A complete and exact copy of the data below is required.

========================================

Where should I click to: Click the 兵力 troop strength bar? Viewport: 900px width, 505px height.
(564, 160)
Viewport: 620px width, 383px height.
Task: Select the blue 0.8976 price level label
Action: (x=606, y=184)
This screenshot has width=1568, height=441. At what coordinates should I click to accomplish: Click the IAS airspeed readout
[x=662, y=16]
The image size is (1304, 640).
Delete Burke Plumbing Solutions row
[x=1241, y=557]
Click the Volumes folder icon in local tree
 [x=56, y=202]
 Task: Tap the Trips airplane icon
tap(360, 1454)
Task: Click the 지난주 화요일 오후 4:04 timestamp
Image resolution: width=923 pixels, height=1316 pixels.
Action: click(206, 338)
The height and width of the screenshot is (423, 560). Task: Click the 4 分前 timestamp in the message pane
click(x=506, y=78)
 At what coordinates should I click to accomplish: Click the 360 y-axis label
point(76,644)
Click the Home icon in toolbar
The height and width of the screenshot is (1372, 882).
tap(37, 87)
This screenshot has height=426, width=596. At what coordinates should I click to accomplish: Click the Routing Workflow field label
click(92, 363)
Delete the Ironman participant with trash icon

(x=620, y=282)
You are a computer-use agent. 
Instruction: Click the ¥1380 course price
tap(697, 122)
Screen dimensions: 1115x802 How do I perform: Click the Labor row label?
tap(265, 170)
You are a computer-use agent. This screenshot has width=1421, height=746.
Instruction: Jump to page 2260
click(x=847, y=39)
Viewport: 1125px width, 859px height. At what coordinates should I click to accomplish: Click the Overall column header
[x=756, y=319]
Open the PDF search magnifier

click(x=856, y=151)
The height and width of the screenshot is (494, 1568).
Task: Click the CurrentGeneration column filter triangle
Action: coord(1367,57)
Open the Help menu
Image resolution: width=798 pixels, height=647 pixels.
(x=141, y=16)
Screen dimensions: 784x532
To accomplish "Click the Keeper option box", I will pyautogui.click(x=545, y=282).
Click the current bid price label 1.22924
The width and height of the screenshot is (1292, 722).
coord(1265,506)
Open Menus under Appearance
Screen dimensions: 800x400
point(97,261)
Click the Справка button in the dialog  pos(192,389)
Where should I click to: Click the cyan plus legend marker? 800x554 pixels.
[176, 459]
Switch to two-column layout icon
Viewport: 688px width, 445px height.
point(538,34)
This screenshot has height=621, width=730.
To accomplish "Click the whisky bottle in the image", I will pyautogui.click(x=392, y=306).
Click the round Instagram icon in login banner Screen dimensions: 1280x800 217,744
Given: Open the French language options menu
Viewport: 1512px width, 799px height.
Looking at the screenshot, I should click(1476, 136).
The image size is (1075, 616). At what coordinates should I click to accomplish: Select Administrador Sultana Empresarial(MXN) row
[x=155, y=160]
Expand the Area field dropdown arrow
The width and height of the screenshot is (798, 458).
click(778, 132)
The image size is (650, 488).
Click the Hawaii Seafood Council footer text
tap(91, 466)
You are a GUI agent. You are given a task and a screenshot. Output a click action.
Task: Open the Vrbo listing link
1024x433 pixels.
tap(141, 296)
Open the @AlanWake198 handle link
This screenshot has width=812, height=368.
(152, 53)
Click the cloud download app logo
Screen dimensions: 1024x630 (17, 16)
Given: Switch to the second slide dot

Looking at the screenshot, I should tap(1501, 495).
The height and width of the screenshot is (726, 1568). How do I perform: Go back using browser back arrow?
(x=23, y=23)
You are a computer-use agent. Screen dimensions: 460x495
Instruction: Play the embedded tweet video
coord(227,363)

========================================

# WRITTEN SOLUTION
Where should I click to: Click the 兵力 troop strength bar? Viewport: 900px width, 505px height.
(564, 160)
Viewport: 620px width, 383px height.
Task: Select the blue 0.8976 price level label
Action: (x=606, y=184)
This screenshot has width=1568, height=441. At what coordinates should I click to accomplish: Click the IAS airspeed readout
[x=662, y=16]
The image size is (1304, 640).
Delete Burke Plumbing Solutions row
[x=1241, y=557]
Click the Volumes folder icon in local tree
 [x=56, y=202]
 Task: Tap the Trips airplane icon
tap(360, 1454)
Task: Click the 지난주 화요일 오후 4:04 timestamp
Image resolution: width=923 pixels, height=1316 pixels.
Action: click(206, 338)
The height and width of the screenshot is (423, 560). Task: Click the 4 分前 timestamp in the message pane
click(x=506, y=78)
 At what coordinates should I click to accomplish: Click the 360 y-axis label
point(76,644)
Click the Home icon in toolbar
The height and width of the screenshot is (1372, 882).
tap(37, 87)
This screenshot has height=426, width=596. At what coordinates should I click to accomplish: Click the Routing Workflow field label
click(92, 363)
Delete the Ironman participant with trash icon

(x=620, y=282)
You are a computer-use agent. 
Instruction: Click the ¥1380 course price
tap(697, 122)
Screen dimensions: 1115x802 How do I perform: Click the Labor row label?
tap(265, 170)
You are a computer-use agent. This screenshot has width=1421, height=746.
Instruction: Jump to page 2260
click(x=847, y=39)
Viewport: 1125px width, 859px height. At what coordinates should I click to accomplish: Click the Overall column header
[x=756, y=319]
Open the PDF search magnifier

click(x=856, y=151)
The height and width of the screenshot is (494, 1568).
Task: Click the CurrentGeneration column filter triangle
Action: coord(1367,57)
Open the Help menu
Image resolution: width=798 pixels, height=647 pixels.
(x=141, y=16)
Screen dimensions: 784x532
To accomplish "Click the Keeper option box", I will pyautogui.click(x=545, y=282).
Click the current bid price label 1.22924
The width and height of the screenshot is (1292, 722).
coord(1265,506)
Open Menus under Appearance
Screen dimensions: 800x400
point(97,261)
Click the Справка button in the dialog  pos(192,389)
Where should I click to: Click the cyan plus legend marker? 800x554 pixels.
[176, 459]
Switch to two-column layout icon
Viewport: 688px width, 445px height.
point(538,34)
This screenshot has height=621, width=730.
To accomplish "Click the whisky bottle in the image", I will pyautogui.click(x=392, y=306).
Click the round Instagram icon in login banner Screen dimensions: 1280x800 217,744
Given: Open the French language options menu
Viewport: 1512px width, 799px height.
Looking at the screenshot, I should click(1476, 136).
The image size is (1075, 616). At what coordinates should I click to accomplish: Select Administrador Sultana Empresarial(MXN) row
[x=155, y=160]
Expand the Area field dropdown arrow
The width and height of the screenshot is (798, 458).
click(778, 132)
The image size is (650, 488).
Click the Hawaii Seafood Council footer text
tap(91, 466)
You are a GUI agent. You are given a task and a screenshot. Output a click action.
Task: Open the Vrbo listing link
1024x433 pixels.
tap(141, 296)
Open the @AlanWake198 handle link
This screenshot has width=812, height=368.
(152, 53)
Click the cloud download app logo
Screen dimensions: 1024x630 (17, 16)
Given: Switch to the second slide dot

Looking at the screenshot, I should tap(1501, 495).
The height and width of the screenshot is (726, 1568). How do I perform: Go back using browser back arrow?
(x=23, y=23)
You are a computer-use agent. Screen dimensions: 460x495
Instruction: Play the embedded tweet video
coord(227,363)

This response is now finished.